You can mix all semantic types when creating a compound type, and a compound semantic type can reference other compound types on the condition that all children types are already published.

In this example you need to prepare a file containing information about customers from the United States, the United Kingdom, Germany, and France. One of the columns in this dataset contains postal codes from these different countries, and as a consequence, with different formats. In this case, the application will apply the semantic type that matches the most with the values in the column, US Postal code for example. This will cause the rest of the data, German, French, and British postal codes, to be considered invalid.

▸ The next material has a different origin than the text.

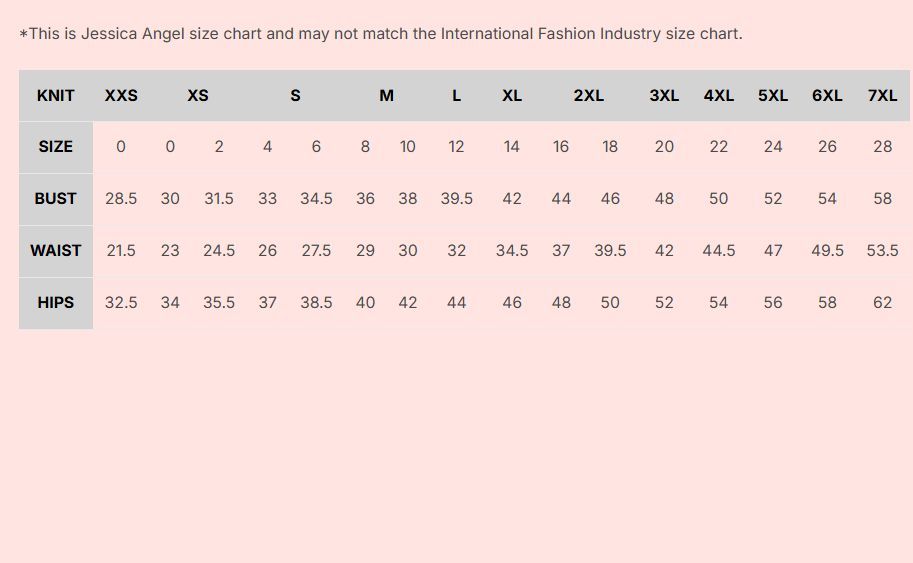Select the XXS column header
Image resolution: width=913 pixels, height=563 pixels.
point(121,95)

To make the application more adapted to this situation, you will create a compound type, regrouping the several semantic types used to validate postal codes.

Before you begin

All the semantic types that you want to group under the compound type have been published.

Procedure

  1. From the left panel of the homepage, open the Semantic type view.
  2. Click the Add semantic type button.
  3. In the Name field, enter Postal code.
  4. In the Description field, enter American, British, German and French postal codes.
  5. In the Type drop-down list, select Compound type.
  6. Keep the Use for validation switch activated.

    This compound type will be used to define which values are considered right or wrong when applied on a given column. The result of this validation process can be seen in the quality bar of each column in your datasets.

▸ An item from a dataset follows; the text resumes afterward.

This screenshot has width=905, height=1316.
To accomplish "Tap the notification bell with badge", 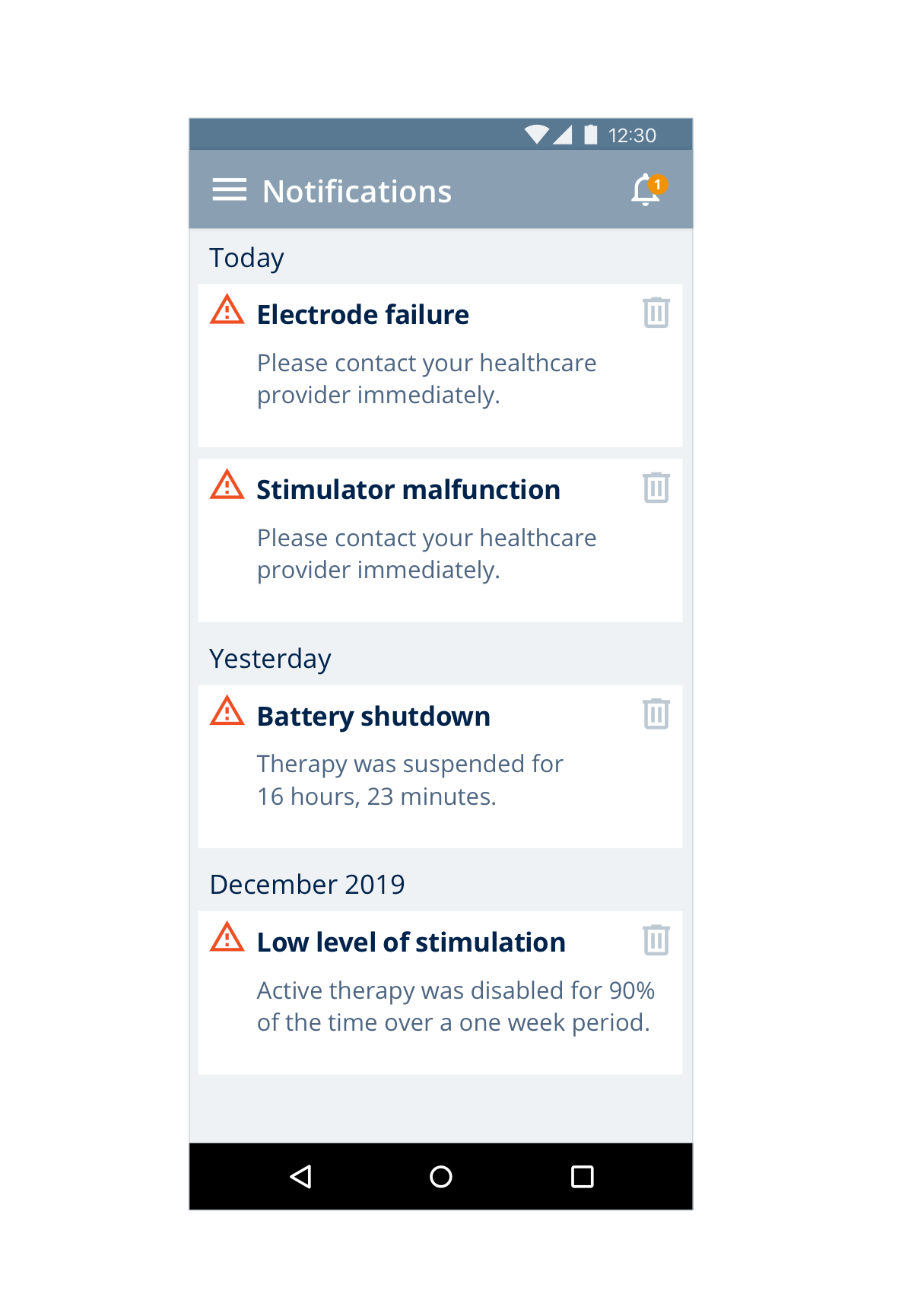I will pyautogui.click(x=647, y=190).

    In this example, if you were to deactivate the switch, the compound type would only be used for data discovery, and no value would be considered invalid.

  7. From the Children types drop-down list, select the semantic types you want to group under this Postal code compound type
    Selection of semantic types in the new compound type.
  8. Click Save and publish to send the new compound type to the Talend Dictionary Service server and make it available to the Talend Cloud Data Inventory users.

    Clicking Save as draft means that the semantic type will be stored in Talend Dictionary Service, but will not be broadcast to the Talend Cloud applications. This allows you to chose the moment when you want to make your semantic types public.

    The Postal code type is now available in the list of semantic types with the status set as Published.

    The change in semantic types is instantly effective in Talend Cloud Data Inventory for every new dataset that you create. For existing datasets, you will need to refresh the sample in order to recalculate the quality with the new category that is more suited.

  9. Go back to your dataset containing the postal codes from several countries.
  10. Click the Refresh sample button.
    Location of the Refresh button in the dataset overview.

Results

Your data is now matched with the Postal code compound type, that you manually created in Talend Dictionary Service. From now on, when importing new datasets containing postal codes, they will automatically be matched with the proper type.